* G20 triggers heavy dollar selling, stock buying
* Federal Reserve quantitative easing prospects drive risk
* All three major U.S. equity indexes up solidly
(Adds Dudley comments on quantitative easing)
By Jennifer Ablan
NEW YORK, Oct 25 (Reuters) - Investors on Monday continued
a familiar pattern of heavily selling dollars and buying
emerging-market shares, calculating that a Group of 20 meeting
that produced no firm policy initiatives would leave market
trends unchanged.
MSCI's emerging market stock benchmark <.MSCIEF> shot up
more than 1 percent for a year-to-date gain of nearly 13
percent, while the dollar lost 0.45 percent against a basket of
currencies <.DXY>.
European shares gained and all three major U.S. indices
ended slightly higher after rising about 1 percent earlier in
the day.
G20 finance ministers pledged on Saturday to move toward
market-determined exchange rates and commit to a variety of
policies to reduce excessive external imbalances.
But no major policy initiatives emerged and the United
States failed in an attempt to shrink China's surplus.
Consequently, investors extended the recent pattern of selling
the dollar in expectation of further asset-buying from the
Federal Reserve, which entails printing more dollars and lowers
their value.
"By demanding 'market determined exchange rates' (at the
G20) the U.S is opening the floodgates for a further dollar
depreciation due to the ultra-expansionary monetary policy in
the U.S.," Commerzbank analysts said in a note.
The dollar weakened broadly, losing 0.69 percent against
the Japanese yen <JPY=>, while the euro gained 0.16 percent to
$1.3971 <EUR=>.
Analysts at Goldman Sachs said the Fed is almost certain to
announce renewed monetary easing at next week's policy meeting.
They said the Fed may announce $500 billion in asset purchases
or a bit more over a period about six months, and the size
could eventually reach $2 trillion.
PUMPING UP STOCKS
The prospect of more market intervention by the Fed is
again pushing U.S. bond yields lower, reducing the cost of
borrowing dollars and encouraging investors to use those funds
to buy assets such as commodities and stocks.
U.S. light sweet crude oil <CLc1> rose 65 cents, or 0.8
percent, to $82.34 per barrel, but not before jumping more than
a dollar to around $83 early Monday.
Among other commodities, gold rose more than 1 percent,
palladium hit its highest in nearly a decade and copper reached
a 27-month high.
The pan-European FTSEurofirst 300 <> index of top
shares was up 0.31 percent at 1,092.87. Mining stocks led the
charge on the weaker dollar and commodities "investment play."
"Profitability and earnings are going to be up. This is a
sector that will have earnings upgrades," said Philip
Isherwood, European equities strategist at Evolution
Securities, referring to the mining sector. "Even if the dollar
started to steady, there are supply constraints."

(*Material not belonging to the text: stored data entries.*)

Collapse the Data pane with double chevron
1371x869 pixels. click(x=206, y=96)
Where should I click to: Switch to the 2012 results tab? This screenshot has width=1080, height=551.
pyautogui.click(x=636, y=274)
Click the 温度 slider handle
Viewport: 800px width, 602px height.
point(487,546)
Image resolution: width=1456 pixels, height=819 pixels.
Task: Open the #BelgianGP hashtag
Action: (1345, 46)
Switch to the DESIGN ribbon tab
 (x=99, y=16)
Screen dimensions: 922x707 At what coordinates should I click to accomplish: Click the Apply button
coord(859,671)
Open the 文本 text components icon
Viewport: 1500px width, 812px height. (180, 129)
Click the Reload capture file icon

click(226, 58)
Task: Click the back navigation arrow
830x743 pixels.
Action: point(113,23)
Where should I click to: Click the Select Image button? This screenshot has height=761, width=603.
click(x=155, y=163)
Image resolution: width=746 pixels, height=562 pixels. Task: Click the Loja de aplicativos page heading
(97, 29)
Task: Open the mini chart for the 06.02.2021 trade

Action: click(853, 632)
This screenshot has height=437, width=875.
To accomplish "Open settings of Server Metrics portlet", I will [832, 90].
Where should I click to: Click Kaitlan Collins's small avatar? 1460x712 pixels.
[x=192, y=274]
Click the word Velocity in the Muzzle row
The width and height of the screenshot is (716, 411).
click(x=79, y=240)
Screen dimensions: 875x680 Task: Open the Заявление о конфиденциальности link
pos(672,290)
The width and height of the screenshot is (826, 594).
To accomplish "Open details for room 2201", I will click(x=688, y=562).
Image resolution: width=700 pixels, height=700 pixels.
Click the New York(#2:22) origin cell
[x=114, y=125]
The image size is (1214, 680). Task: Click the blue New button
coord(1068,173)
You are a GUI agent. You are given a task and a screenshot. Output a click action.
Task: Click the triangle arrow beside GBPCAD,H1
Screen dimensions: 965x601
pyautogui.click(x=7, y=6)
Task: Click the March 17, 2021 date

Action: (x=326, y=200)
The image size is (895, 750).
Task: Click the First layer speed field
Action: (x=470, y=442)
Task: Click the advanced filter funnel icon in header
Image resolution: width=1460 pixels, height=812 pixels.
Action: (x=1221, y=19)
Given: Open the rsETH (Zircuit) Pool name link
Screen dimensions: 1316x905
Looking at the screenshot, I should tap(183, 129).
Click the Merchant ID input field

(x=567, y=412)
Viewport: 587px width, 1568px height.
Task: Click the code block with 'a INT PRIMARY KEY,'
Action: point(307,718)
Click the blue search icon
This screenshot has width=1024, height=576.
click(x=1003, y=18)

Japanese equities fell, with the Nikkei <> losing 0.27
percent as exporters were hurt by the rising yen.
QE2 STILL NEEDED?
JPMorgan Asset Management warned its clients not to become
too carried away with the prospect of quantitative easing, or
QE, the Fed's expected assets purchases.
"Strong asset price gains were seen as one of the primary
objectives of QE, with the central bank reportedly keen to
boost household wealth and to prompt risk appetite within the
economy," it said. "As a result, strong gains ahead of the FOMC
arguably reduce the need for QE and thus increase the chances
of disappointment when the Fed finally announces the outcome of
its deliberations."
Even several members of the Federal Open Market Committee
have said that asset purchases are not a sure thing. Late
Monday, New York Fed President William Dudley said: "I would
put very little weight on what is priced in or not priced into
the market. We make our decision on the way we think is the
best way to achieve our mandate," he said. For more details
please click on []
Benchmark U.S. stock indices ended slightly higher, but not
before rising roughly 1 percent.
The Dow Jones industrial average <> was up 31.49
points, or 0.28 percent, at 11,164.05. The benchmark Standard &
Poor's 500 Index <.SPX> was up 2.54 points, or 0.21 percent, at
1,185.62. The Nasdaq Composite Index <> was up 11.46
points, or 0.46 percent, at 2,490.85.
U.S. Treasury debt prices were mixed.
The benchmark 10-year U.S. Treasury note <US10YT=RR> was
unchanged with the yield at 2.56 percent. The 2-year U.S.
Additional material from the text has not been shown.